Low-rate slow release N products: Although low-rate slow-release N products have been successful in golf courses, their use in commercial farming is not recommended (unless you
have a quarter section of daily irrigated sandy bent-grass greens). These products are no more efficient foliar-applied than UAN or other standard commercial N products. Their use in soil is limited by their high
cost. A product like ESN (a polycoated urea) would be more practical due to its cost advantage over the slow-release products evaluated at NDSU during the last five years.
Humates: Humate is a warm and fuzzy word that makes one think immediately of humus, which is a desirable thing to have in soils associated with active organic matter. However,
humates are made through the treatment of a high carbon material, usually a low grade coal (in our state, usually Leonardite) with strong base, and the extract is a black high organic containing, but dead material
called Humic acid, or Humate. These products have been extensively tested and you can find several studies in the compendium. The only improvement in crop condition I have read about is in a very leached white sand.
If there is no organic matter in soils, any organic material is good. In what I would consider a normal field soil I cannot recall a single positive yield increase from their use at recommended rates. I have
conducted several studies with some of these materials and have not found a benefit.

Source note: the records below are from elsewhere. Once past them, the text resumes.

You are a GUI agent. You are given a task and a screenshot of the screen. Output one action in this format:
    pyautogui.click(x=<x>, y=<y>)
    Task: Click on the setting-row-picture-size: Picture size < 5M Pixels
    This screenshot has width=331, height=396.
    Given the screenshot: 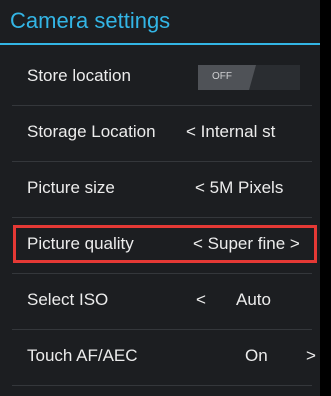 What is the action you would take?
    pyautogui.click(x=160, y=190)
    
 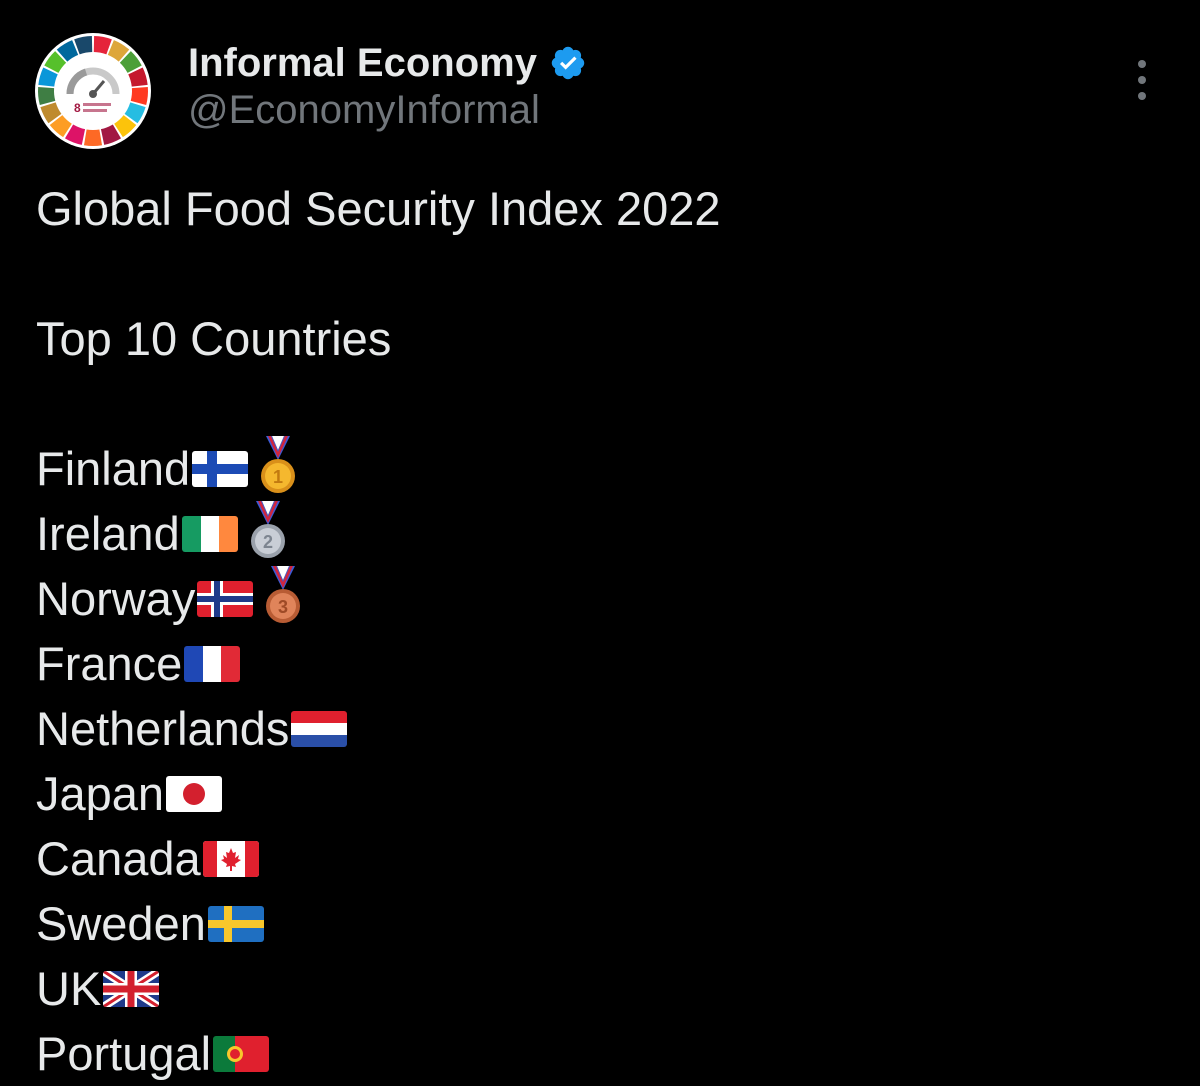 I want to click on country-line: UK, so click(x=601, y=988).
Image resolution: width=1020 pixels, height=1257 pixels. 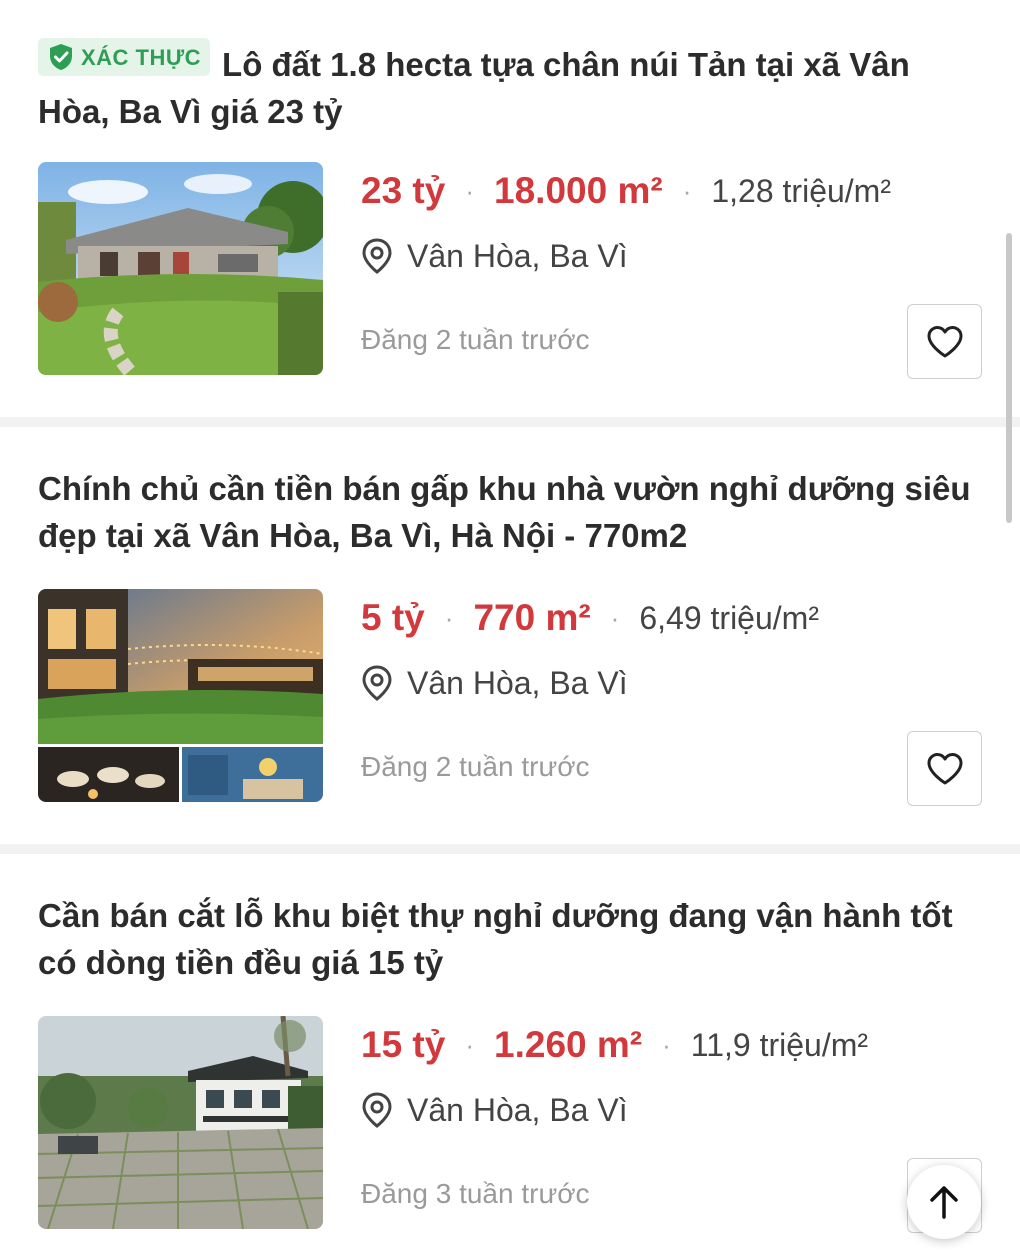 What do you see at coordinates (801, 190) in the screenshot?
I see `price-per-m2: 1,28 triệu/m²` at bounding box center [801, 190].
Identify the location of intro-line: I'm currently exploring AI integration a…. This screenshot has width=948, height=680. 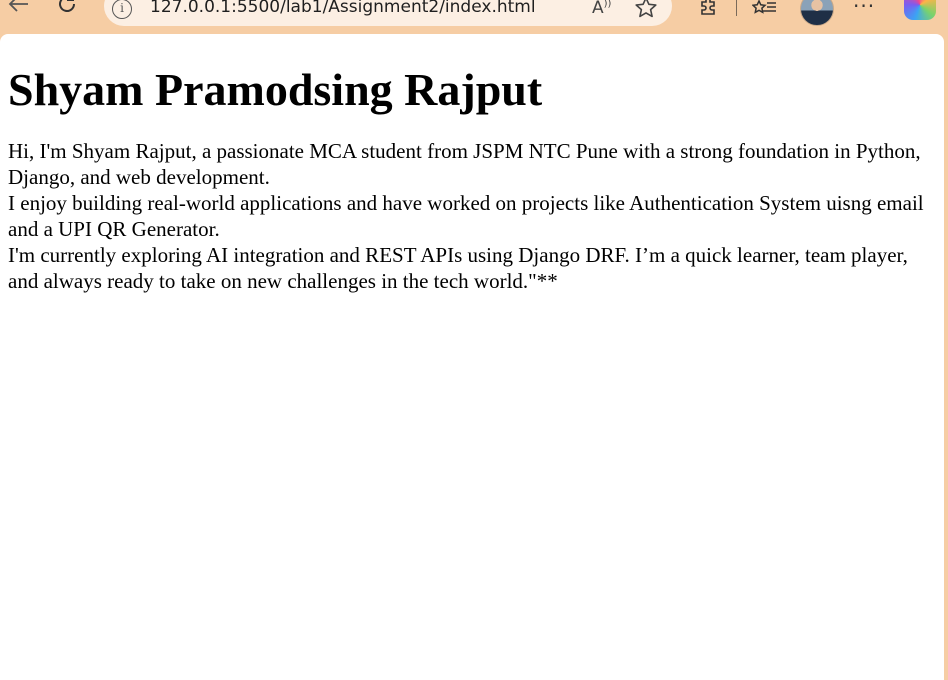
(458, 268).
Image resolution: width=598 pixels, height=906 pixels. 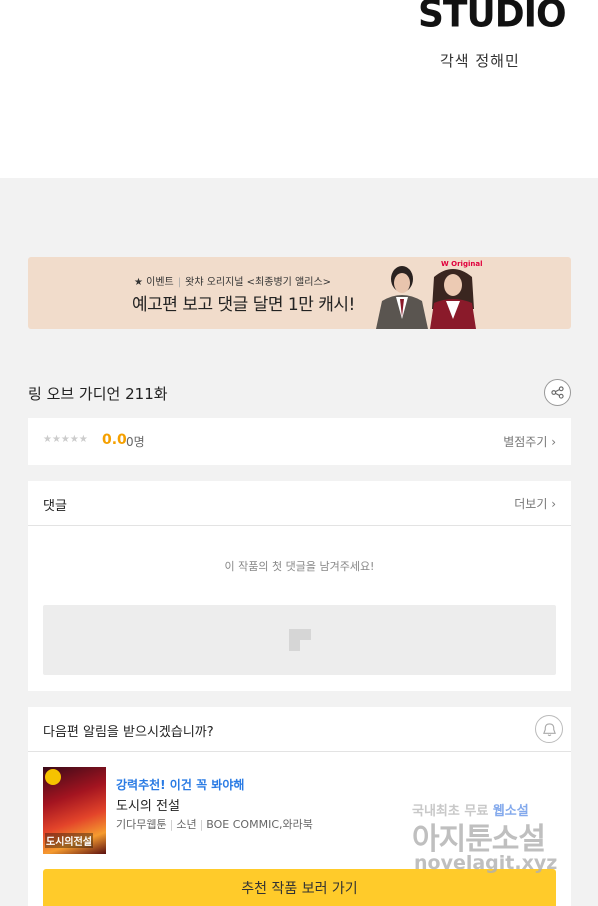 I want to click on banner-event-line: ★ 이벤트 | 왓챠 오리지널 <최종병기 앨리스>, so click(x=233, y=282).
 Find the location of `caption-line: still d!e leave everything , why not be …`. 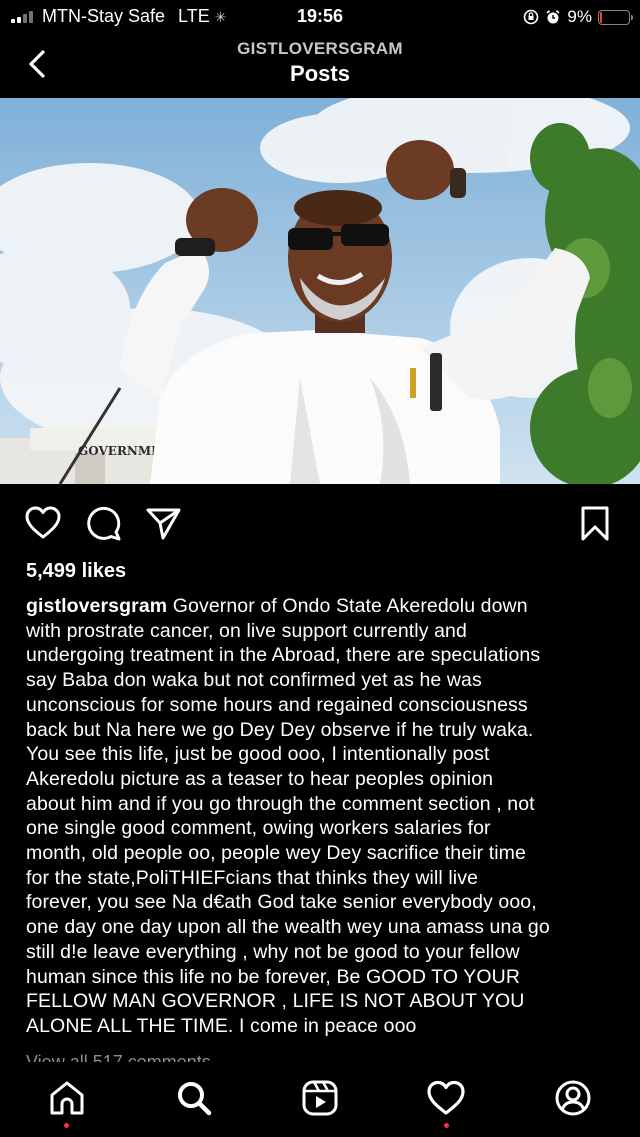

caption-line: still d!e leave everything , why not be … is located at coordinates (273, 952).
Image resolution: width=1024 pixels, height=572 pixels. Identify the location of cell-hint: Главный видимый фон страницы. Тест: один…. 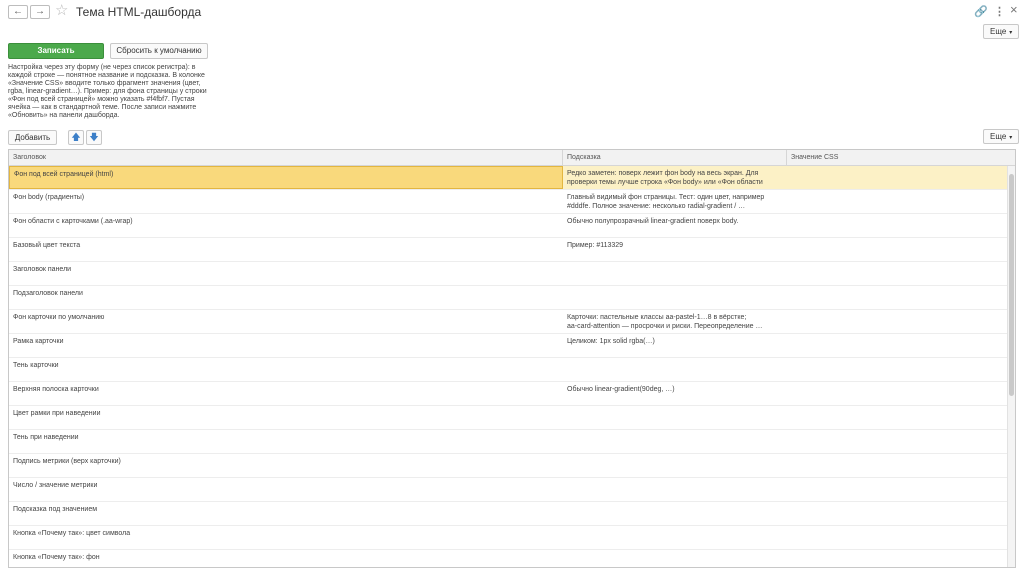
(675, 202).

Things that work: Urease inhibitor- Agrotain Nitrification inhibitor- N-Serve (nitrapyrin) or Instinct (encapsulated nitrapyrin), DCD if used at
effective rates (Guardian, Agrotain Plus or Super U)
Summary: Be very careful when buying a new product that seems like it would perform miraculous deeds. Chances are that it does not. If you do try a product, do not just split a field
or try it on one field. Enough natural variation is present in soils that it will over-shadow any true effects or non-effects. Multiple check strips evaluated with a yield monitor at harvest is a much better method
of conducting farm trials. One of the red-flags from companies to look out for is a statement such as ‘the University really is behind the times and doesn’t understand the product’. Unfortunately for the
marketers of these products, we really do understand them.
Note: The mention of trademarked products is not necessarily an endorsement of the products and their use is not endorsed by me or NDSU.